Dear humus peeps and poop lovers!
Next week, I and some collogues from the association RespecTomorrow will have the chance to conduct a workshop about the wonderful topic of compost to a couple of lucky children in the 7th/8th grade. My appointment’s purpose is to school the children about the roles of the different inhabitants of a worm composter and the process that the organic material is going through. I wanted to give them a bit of an microscopic insight into cellulose and all the other organic macromolecules and talk about the difference to anorganic polymers and plastics.

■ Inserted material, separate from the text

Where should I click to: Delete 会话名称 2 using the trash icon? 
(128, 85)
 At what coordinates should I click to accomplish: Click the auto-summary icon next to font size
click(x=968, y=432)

I only have 15min to work with, so I really can’t go very deep with anything. For now, the best way I’ve found to present the hidden structure of organic compounds is to just print out the images with the molecular structures (like in this file) and maybe let them place these to the macroscopic objects like pieces of wood and shrimp shells. If you have some alternative ideas which could be didactically precious , please let me know! The pictures are put together quite randomly just a couple of different google images. I probably will redraw the chemical structures in ChemDraw, but I’m wondering whether there might be a resource out there which I missed…
Also, I would like to give them a little slide show with images about the microscopic community to loosen up their microphobia. I’ve seen that you already posted already plenty of websites with beautiful microscopic images in this forum like mikrobiomik.org or micrographia. But I would like to give you the opporunity to share some of your favourite images, which you would like the next generation to see.